In this figure, we contrast features at the beginning versus end of training, to get a picture of what has shifted. The end of epoch 1 represents the point where the dataset has been seen once, and several gradient steps have been taken. The features used at the end of epoch 1 have equal chances of being simple or complex (decodable at layer 1 or layer 10, for example). In contrast, by the end of training, we observe a simplicity bias, where important features are more likely to be decodable early. This demonstrates how the network evolves to prioritize simpler features over time, highlighting the dynamic nature of feature learning and the emergence of important features throughout the training process.

"The inhibitory/excitatory results (Fig 12) are striking -- every single inhibitory feature has complexity less than ~0.5?"

Thank you for this remark. We also find this observation intriguing. To be honest, we are not certain whether this is a specific property of ResNet50, ImageNet (because of 1k classes), or a more general phenomenon. This warrants further investigation and could be a fruitful avenue for future research.
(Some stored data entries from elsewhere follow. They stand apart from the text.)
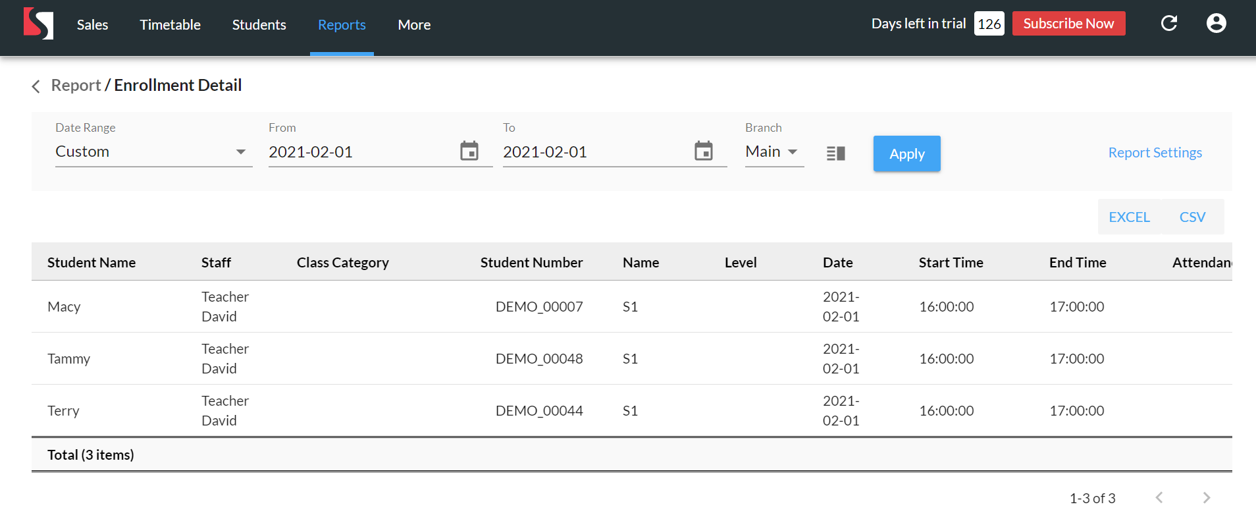The height and width of the screenshot is (519, 1256).
Task: Open the From date calendar picker
Action: tap(469, 151)
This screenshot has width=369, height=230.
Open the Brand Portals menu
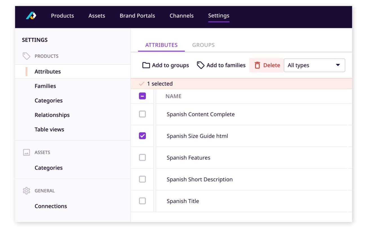(137, 15)

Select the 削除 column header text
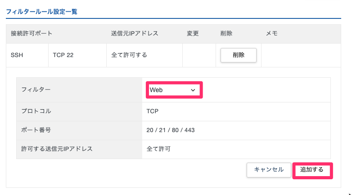(x=226, y=34)
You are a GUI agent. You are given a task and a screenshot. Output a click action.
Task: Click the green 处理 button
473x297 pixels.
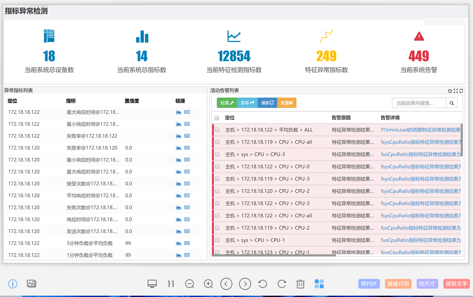(227, 103)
"Regarding the higher importance of simpler features: are they simply present more often, or are they more influential? I wonder if there's a frequency-complexity relationship that would be insightful."

This is an excellent question. Previous work has already pointed to these issues [1], and concurrent research has posed similar questions with controlled toy examples [2]. It appears that the relationship between frequency and complexity is indeed complex, involving both factors. Simpler features may be more frequently present and also more influential in driving the network's decisions. We believe this is a fundamental question for deep learning.
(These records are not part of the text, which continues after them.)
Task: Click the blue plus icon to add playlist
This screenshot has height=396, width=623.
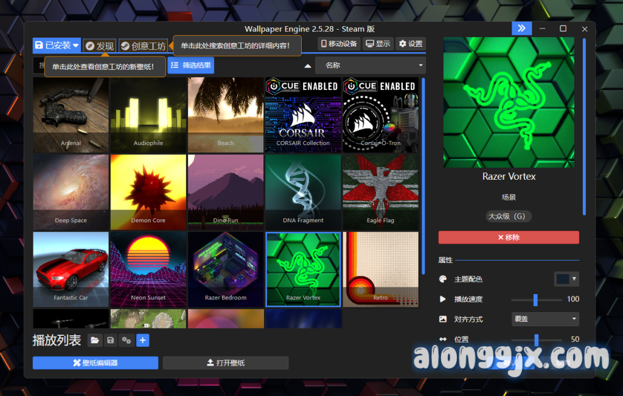Action: [x=142, y=341]
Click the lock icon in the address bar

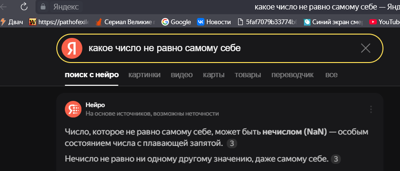click(x=43, y=7)
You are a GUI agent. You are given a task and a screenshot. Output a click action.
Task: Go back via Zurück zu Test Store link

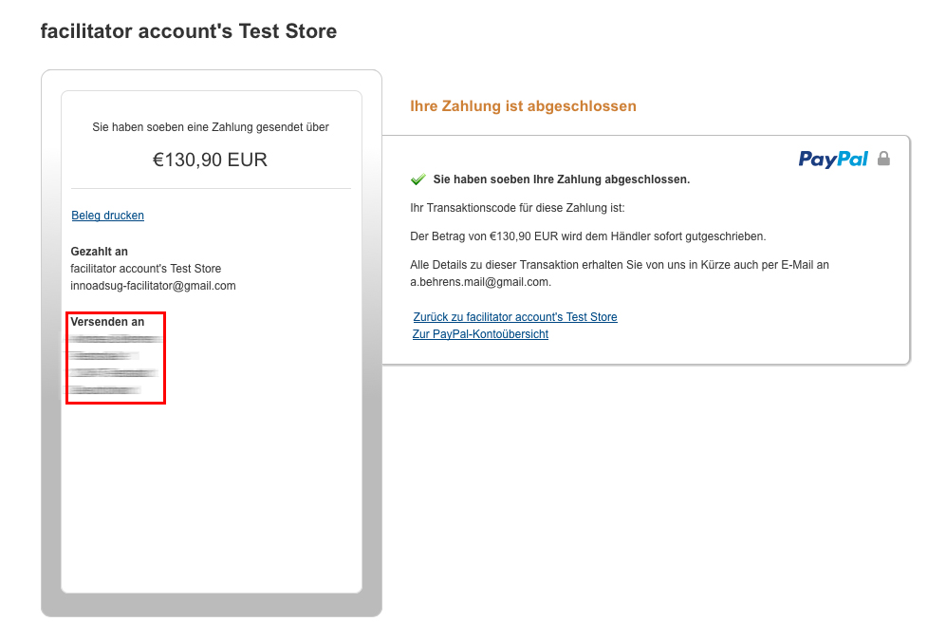coord(515,316)
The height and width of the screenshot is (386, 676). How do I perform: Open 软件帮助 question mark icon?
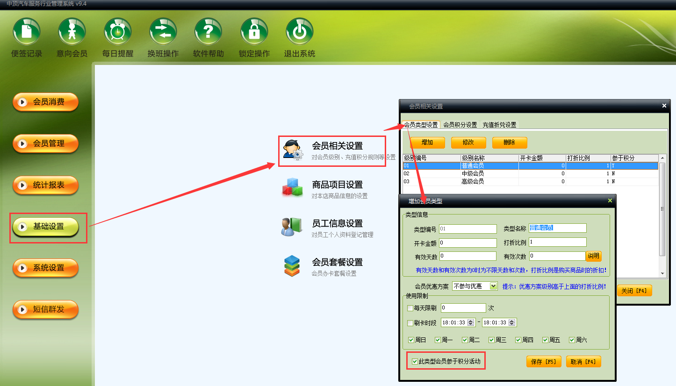tap(208, 32)
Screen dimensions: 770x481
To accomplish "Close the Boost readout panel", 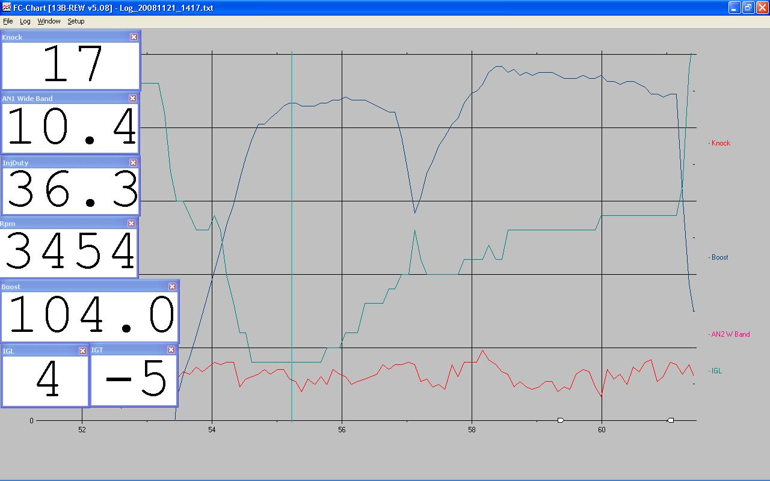I will (x=173, y=287).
[1] Hermann, K., Mobahi, H., Fel, T. Mozer, M. (2023). On the Foundations of Shortcut Learning.
[2] Lampinen, A. K., Chan, S. C., and Hermann, K. (2024). Learned feature representations are biased by complexity, learning order, position, and more.

2024-08-09

Thank you for the responses. I would have liked to see in a rebuttal pdf the usable information vs depth comparison to CKA ("we have included these additional findings in the appendix as suggested"), but I'll take your word for it, and look forward to checking it out in the published version.

All told, this paper (refreshingly) gave me a lot to think about, and I'm more convinced after the response about the soundness of the analyses. I'll raise my score to a 7; good luck with acceptance.

2024-08-13

Thank you for your feedback! We're glad our responses helped clarify the analysis. We'll make sure the comparison with CKA is included in the appendix as suggested. We appreciate your support and the score increase. Thanks again, and we hope the final version meets your expectations!

审稿意见

评分: 6置信度: 12024-07-13

The paper introduces a metric based on V-information to measure feature complexity in deep learning models. Using ResNet50 trained on ImageNet, it explores feature spectrum, training dynamics, network flow, and decision impact.
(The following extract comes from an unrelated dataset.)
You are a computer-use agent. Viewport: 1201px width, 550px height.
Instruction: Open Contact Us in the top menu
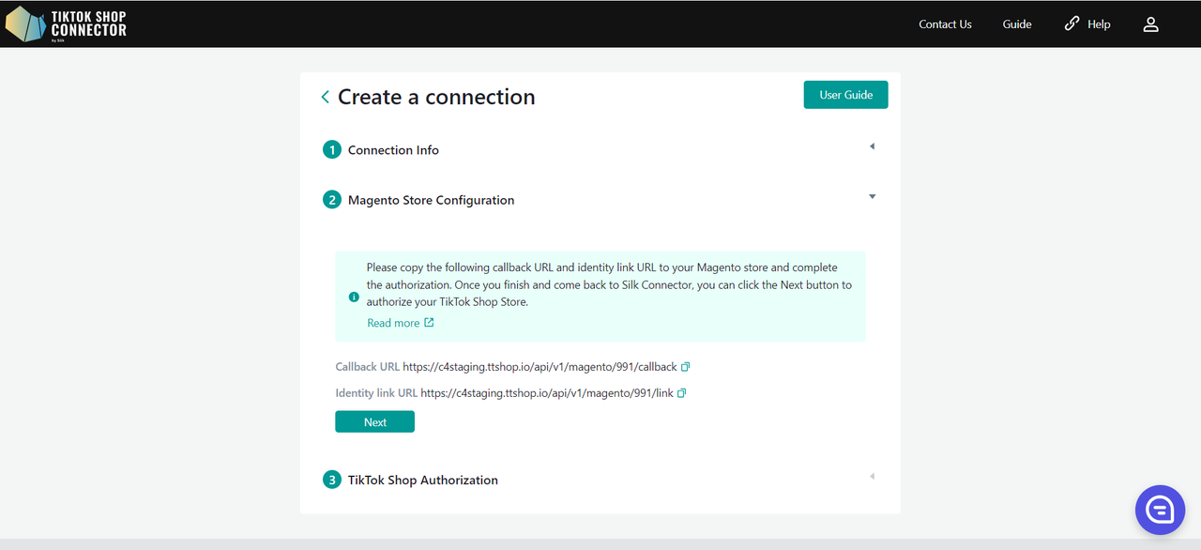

The study also highlights the role of simplicity bias and the evolution of feature importance in neural networks.

优点

Clear and well defined objective
Informative Figures
Comprehensive supplementary material

缺点

Not Easy To Follow On Math: The paper's mathematical sections are difficult to follow. Clearer and intuitive explanations would improve accessibility.
Limited Model Diversity: The study focuses solely on ResNet50, ignoring modern architectures like depth-wise separable CNNs.

问题

The paper states that both $z$ and $D^*$ are positive due to the use of Non-Negative Matrix Factorization, which aligns with the nature of ReLUs. Could you elaborate on why negative values for $D^*$ wouldn't work, despite the positive nature of ReLU? It's not clear why allowing $z$ and $D^*$ to be negative would be problematic, especially considering that $(-z)(-D^*) = zD^*$ .
In line 126, $z$ is defined as $z \in \mathbb{R}$ . Given that $z$ is described as positive elsewhere, wouldn't $z \in \mathbb{R^+}$ be more precise? Or are you intentionally allowing negative values for $z$ ?
The nature of $z_1$ , $z_2$ , and $z_3$ in Figure 1 is unclear. If these represent the $i$ -th element of $z$ , they would be scalars, which doesn't seem to align with what's depicted. Could you clarify what these variables represent?
Figure 1 shows feature visualization across different layers, and the paper mentions earlier layers elsewhere. However, line 622 states that feature extraction was done only for the penultimate layer. Could you explain this and clarify how earlier layer information was obtained if extraction was limited to the penultimate layer?

局限性

The authors have addressed limitations in the appendix.

作者回复

2024-08-07

"Not Easy To Follow On Math: The paper's mathematical sections are difficult to follow. Clearer and intuitive explanations would improve accessibility."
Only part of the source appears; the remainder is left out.